The configuration files for the cluster are the following:
### - **Configuration files (yaml)**:
- **deployment.yaml**: This yaml file contains the configuration to perform deployments, and creates the services to each of them and set environments to be used:
- **ServiceAccount**: The ServiceAccount and roles are created specifically to capture the IP address assigned to each BackEnd LLM service. This information is necessary for the LLM back_end to effectively forward incoming requests. This setup is exclusively utilized by the llm_front_end to facilitate the forwarding process for each request.
- **VolumeMounts**: As previously mentioned, each local LLM will be stored on a file server to be consumed when pods containing local models are launched.

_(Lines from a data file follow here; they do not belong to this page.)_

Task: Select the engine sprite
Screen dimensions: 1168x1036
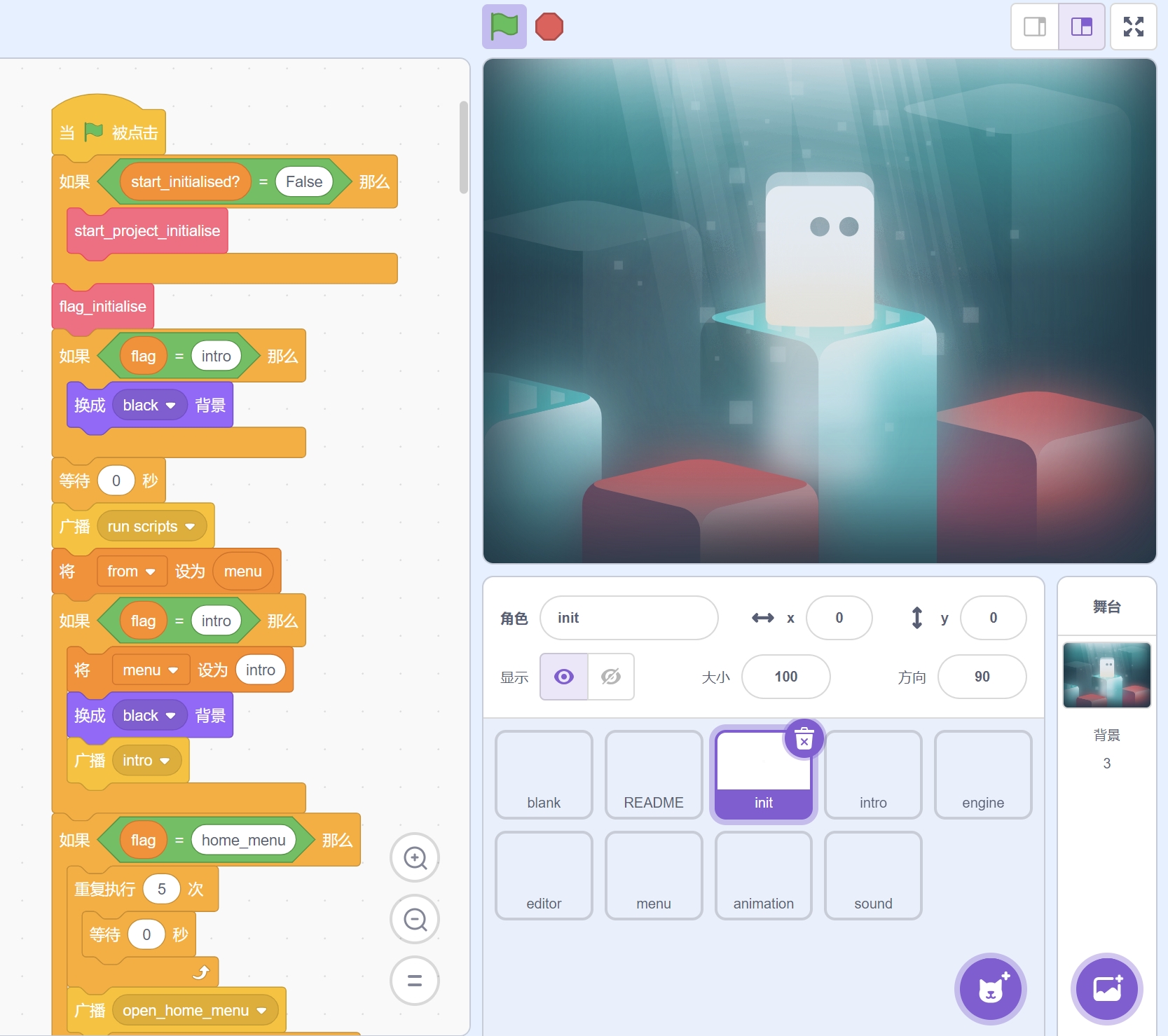Action: click(982, 775)
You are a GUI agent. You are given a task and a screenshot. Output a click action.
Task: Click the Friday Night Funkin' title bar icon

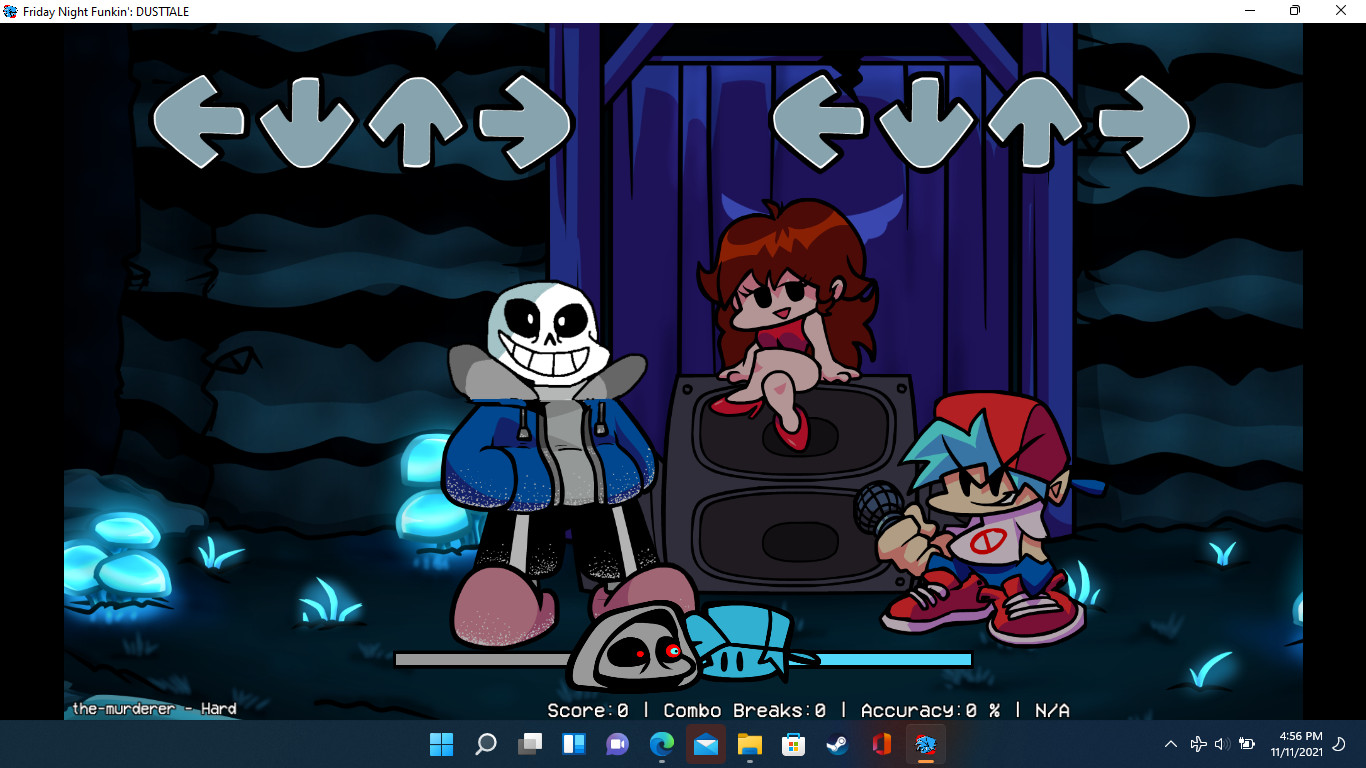[x=10, y=11]
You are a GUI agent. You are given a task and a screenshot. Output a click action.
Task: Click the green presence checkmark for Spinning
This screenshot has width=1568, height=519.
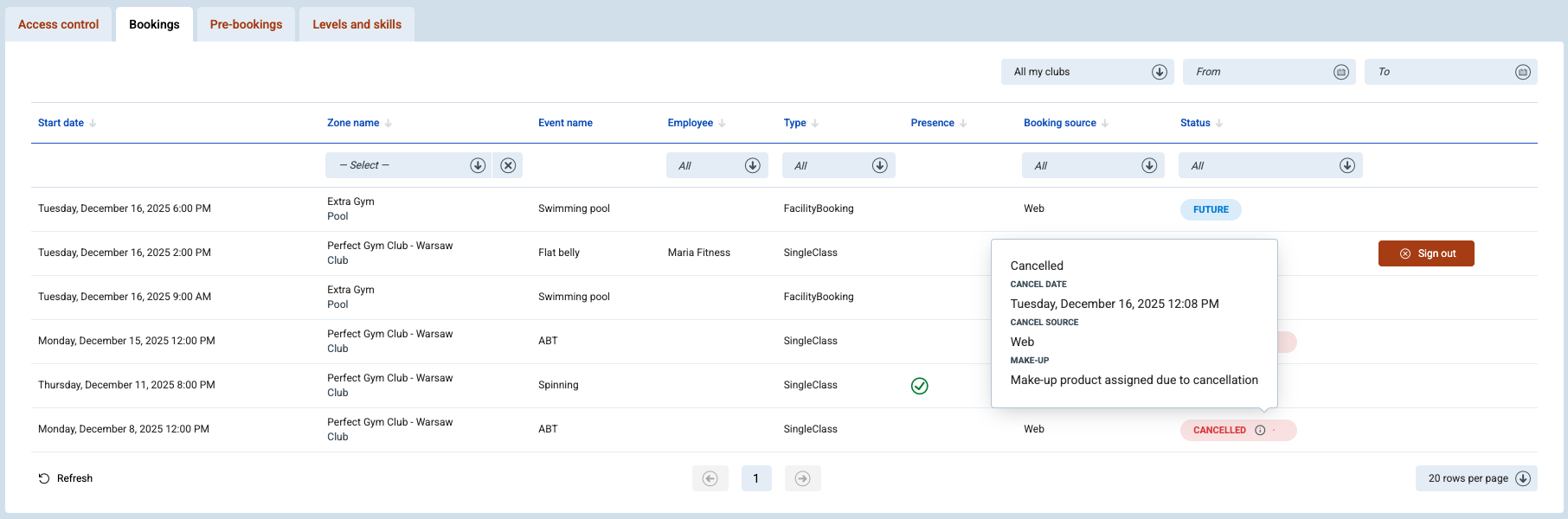[x=919, y=386]
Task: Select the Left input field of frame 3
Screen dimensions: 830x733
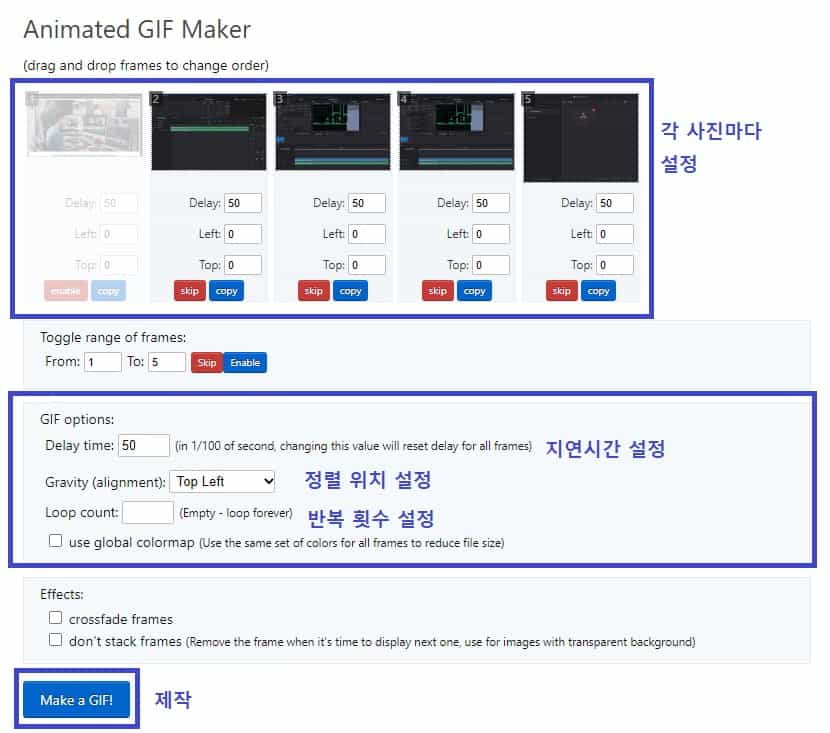Action: (365, 233)
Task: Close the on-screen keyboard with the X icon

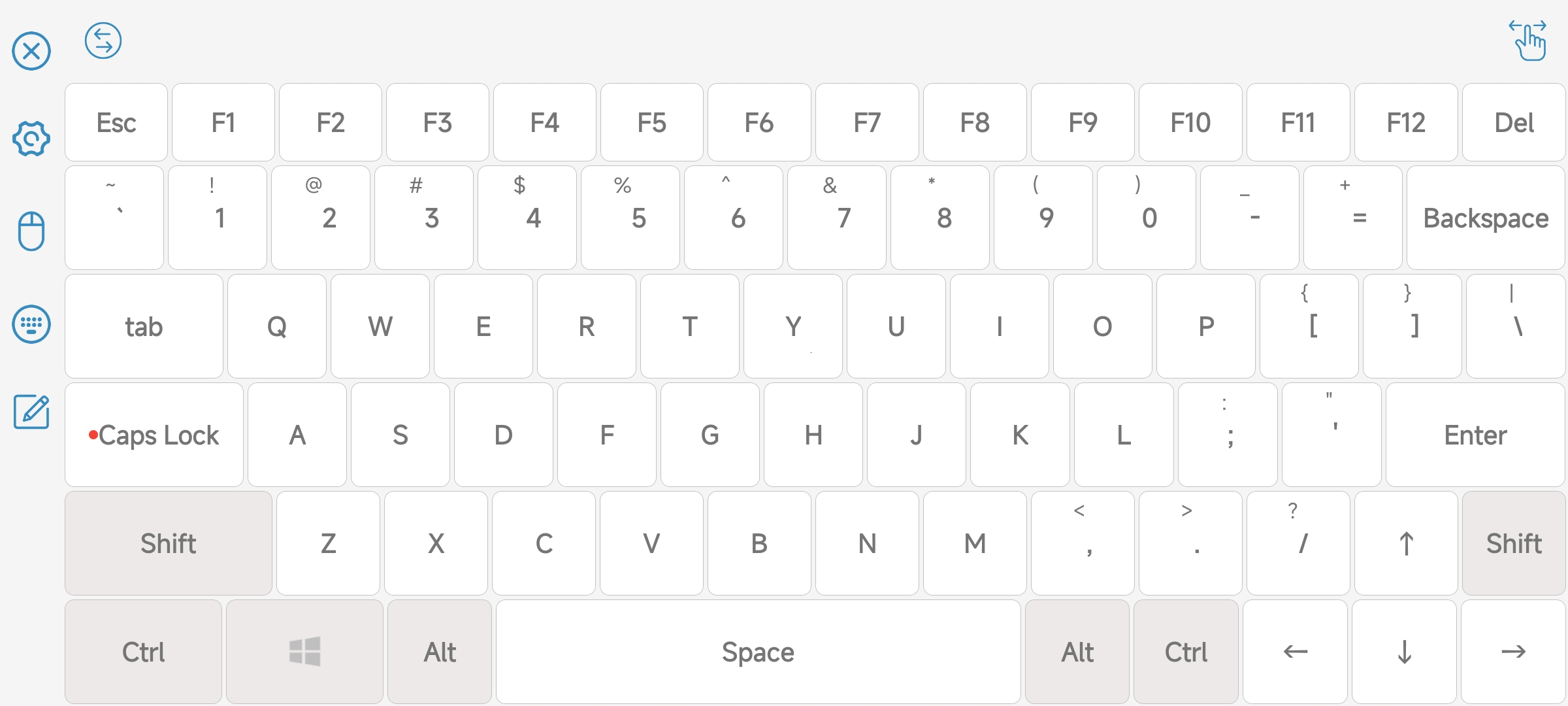Action: tap(31, 51)
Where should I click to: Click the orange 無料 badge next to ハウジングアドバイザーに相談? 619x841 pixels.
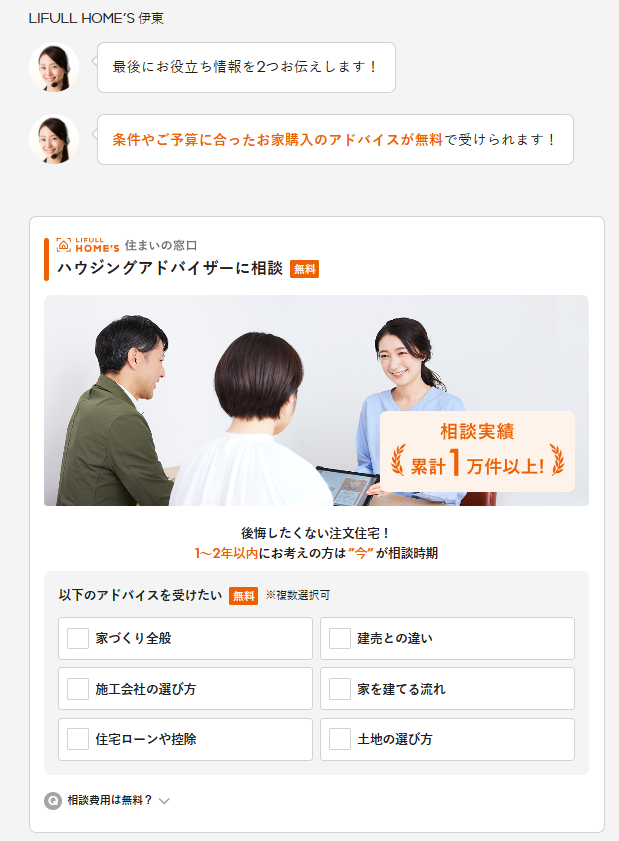(x=305, y=269)

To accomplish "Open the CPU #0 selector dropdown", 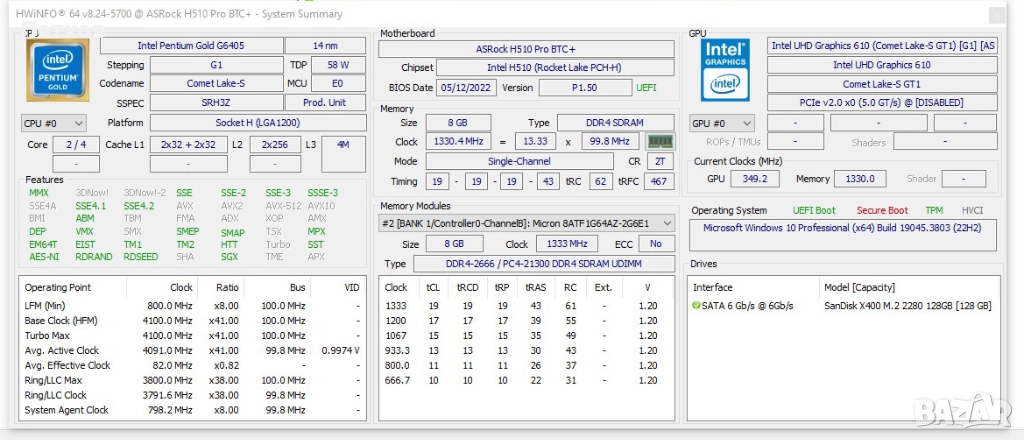I will click(x=54, y=123).
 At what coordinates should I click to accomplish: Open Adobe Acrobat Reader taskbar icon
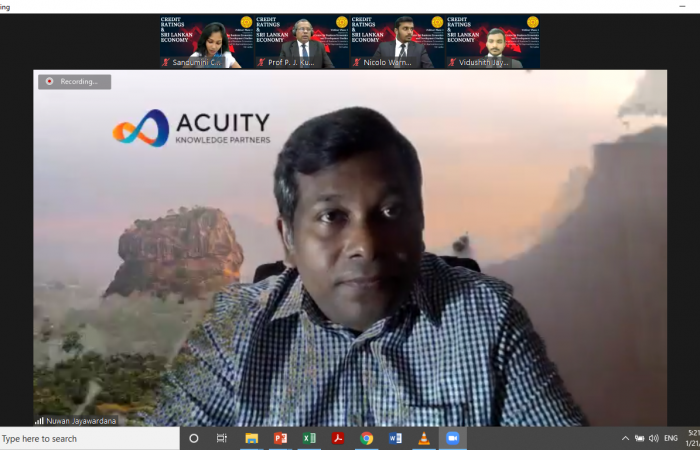(338, 438)
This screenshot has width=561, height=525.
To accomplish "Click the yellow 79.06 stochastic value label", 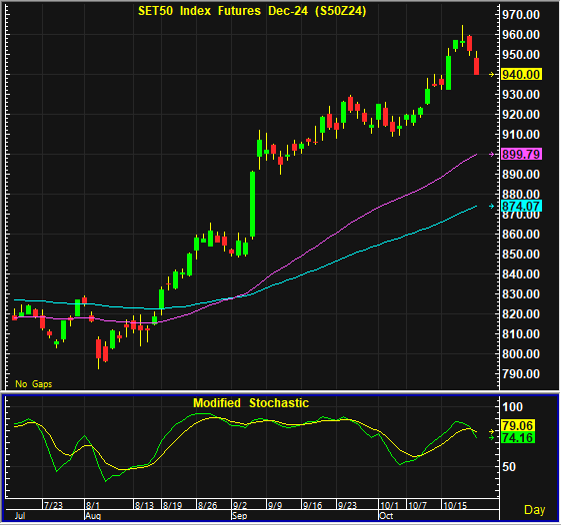I will click(518, 426).
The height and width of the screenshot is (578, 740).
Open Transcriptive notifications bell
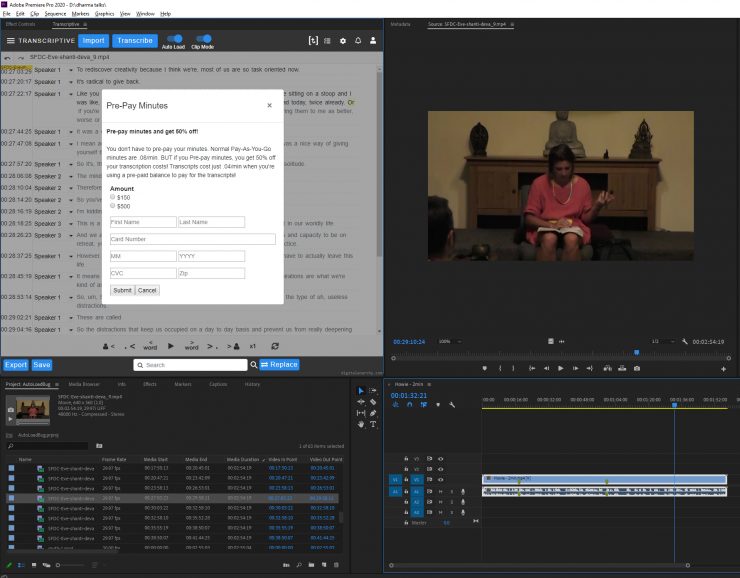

VolumeMounts are utilized to mount the file server within the pod. Please adjust the configuration according to your file server setup.
- **Image Containers**: URL of where containers were pushed.
- **Worker assigment**: This demonstration utilizes two distinct worker groups, namely "light" and "intensive". Each deployment is associated with a nodeAffinity that corresponds to the anticipated load requirements. In this demo setup, it's configured to utilize EKS node groups for managing the worker nodes.
- **Persistent Volume/Claim**:

- **ingress.yaml**: This file configures the ingress rules for the NGNIX controller.
--**APIS**
--**Front_end**

#export HTTPS_PROXY=http://proxy-chain.intel.com:912

### 5.1 Install Ngnix

NGNIX....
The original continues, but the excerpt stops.